» Source document:
= = = = =

Distance maps are defined as the minimal distance between a point and the shape boundary. The singularities of the distance map generate a skeleton. One distance map skeleton uses an active contour evolving inside the shape, following the gradients of the distance transform [13] until the fronts from opposite sides of the shape meet at the skeleton. One drawback to this method is that the structure of the skeleton depends on the local speed of the active contour, which is a function of the local curvature. Another distance map approach computes singularities of the distance transform using image based-methods, then estimates connectivity of the medial axis [15]. Because the distance map is discrete on a discrete image, its singularities can only be computed up to a convolution operator. The choice of this operator is crucial, and can create arbitrarily large branches due to noise. Although our method also uses a distance map, its main principle is to follow the boundary of the shape, which, consequently, makes it more robust to noise.

Voronoï skeletonization is the most popular method for computing a skeleton. Introduced by Ogniewicz [14] et al., the interior edges of the Voronoï diagram of a discrete boundary represent the skeleton. This method is popular because it is efficient and precise. Unfortunately, the resulting skeleton usually includes many uninformative branches and is therefore unnecessarily complex (cf. Fig. 1(a)). For more on stability, see [3]. In 3D, the complexity is compounded, which has led to methods such as the power crust [2] to extract a simpler structure. Once a skeleton is computed, most approaches require a second step to prune noise. We next present pruning methods, and then describe approaches to generate a clean skeleton without pruning.

Pruning methods remove noisy portions of a skeleton after computation. Usually, a criterion is evaluated at each skeletal point to determine if that point should be removed. We present three popular pruning approaches. The \(\lambda \)-medial axis [7], with parameter \(\lambda \), removes a skeletal point if the point’s circle intersects the boundary at tangency points that are contained in a circle of radius \(\lambda \). The \(\theta \)-homotopy medial axis [19], with parameter \(\theta \), evaluates the angle between the center of the skeletal circle and the tangency points on the boundary. If the angle is less than \(\theta \), then the associated skeletal point is removed. Finally, the scale-axis-transform (SAT) [8] grows each skeletal circle by a multiplicative factor s, then computes a skeleton from the new shape. The circles generating the new skeleton are then reduced using the multiplicative factor 1 / s. A variant of SAT that ensures homotopy equivalence with the boundary grows all circles by the factor s and removes grown circles that are contained inside another grown circle. These three methods have the similar drawbacks. First, the homotopy of the pruned skeleton can not be guaranteed, except for SAT variant and the \(\lambda \)-medial axis, for which the connectivity of the skeleton is ensured only if \(\lambda \) is lower than the smallest radius of its skeleton. Second, the choice of the parameter is difficult and often must be tuned to each shape. Finally, no distinction can be made between noise and small shape details, which means that desirable features of the shape may be pruned away (cf. Fig. 1(c) and (d)).

= = = = =

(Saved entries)
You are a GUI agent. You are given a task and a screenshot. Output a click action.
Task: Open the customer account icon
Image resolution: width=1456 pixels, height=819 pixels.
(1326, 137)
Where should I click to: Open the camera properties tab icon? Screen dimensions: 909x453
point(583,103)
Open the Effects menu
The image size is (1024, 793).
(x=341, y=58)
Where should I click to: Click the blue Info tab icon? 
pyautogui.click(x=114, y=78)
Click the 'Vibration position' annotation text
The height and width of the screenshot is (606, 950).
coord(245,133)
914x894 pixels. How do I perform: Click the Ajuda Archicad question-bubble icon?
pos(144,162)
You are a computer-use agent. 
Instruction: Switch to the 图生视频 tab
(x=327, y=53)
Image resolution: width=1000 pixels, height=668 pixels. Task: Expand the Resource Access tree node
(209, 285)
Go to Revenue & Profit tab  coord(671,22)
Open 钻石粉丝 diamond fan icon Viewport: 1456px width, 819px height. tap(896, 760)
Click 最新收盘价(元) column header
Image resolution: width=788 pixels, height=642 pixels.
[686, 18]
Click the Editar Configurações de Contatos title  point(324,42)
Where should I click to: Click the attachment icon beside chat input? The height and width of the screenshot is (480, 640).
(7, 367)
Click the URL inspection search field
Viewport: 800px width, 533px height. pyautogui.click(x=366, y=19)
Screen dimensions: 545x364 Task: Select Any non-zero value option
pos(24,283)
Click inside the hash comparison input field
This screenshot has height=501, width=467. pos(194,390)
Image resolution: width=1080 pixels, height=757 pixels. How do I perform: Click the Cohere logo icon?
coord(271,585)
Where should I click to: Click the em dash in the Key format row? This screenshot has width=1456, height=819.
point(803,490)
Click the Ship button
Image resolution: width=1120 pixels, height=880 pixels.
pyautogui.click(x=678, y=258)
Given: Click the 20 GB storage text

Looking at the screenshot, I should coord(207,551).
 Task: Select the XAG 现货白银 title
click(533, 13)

= = = = =

» Challenge A:
Answer these questions about the passage on skeletonization.
(i) In the method introduced by Ogniewicz et al., what represents the skeleton?
(ii) In the \(\theta \)-homotopy medial axis, when is a skeletal point removed?
(iii) For the distance map skeleton built with an active contour, on what does the structure of the skeleton depend?
» Challenge B: Recast the saved entries as a two-column CSV with the columns instruction and response, one row per request. Start with the line containing "You are a computer-use agent.", go on through the line containing "coord(271,585)", include both, and put each request and its answer in one quoted field with line breaks turned into spaces.

» Written response A:
(i) The interior edges of the Voronoï diagram of a discrete boundary.
(ii) When the angle between the center of the skeletal circle and the tangency points on the boundary is less than \(\theta \).
(iii) On the local speed of the active contour, which is a function of the local curvature.

» Written response B:
instruction,response
"You are a computer-use agent. Instruction: Switch to the 图生视频 tab","(x=327, y=53)"
"Image resolution: width=1000 pixels, height=668 pixels. Task: Expand the Resource Access tree node","(209, 285)"
"Go to Revenue & Profit tab","coord(671,22)"
"Open 钻石粉丝 diamond fan icon Viewport: 1456px width, 819px height.","tap(896, 760)"
"Click 最新收盘价(元) column header Image resolution: width=788 pixels, height=642 pixels.","[686, 18]"
"Click the Editar Configurações de Contatos title","point(324,42)"
"Where should I click to: Click the attachment icon beside chat input? The height and width of the screenshot is (480, 640).","(7, 367)"
"Click the URL inspection search field","Viewport: 800px width, 533px height. pyautogui.click(x=366, y=19)"
"Screen dimensions: 545x364 Task: Select Any non-zero value option","pos(24,283)"
"Click inside the hash comparison input field","This screenshot has height=501, width=467. pos(194,390)"
"Image resolution: width=1080 pixels, height=757 pixels. How do I perform: Click the Cohere logo icon?","coord(271,585)"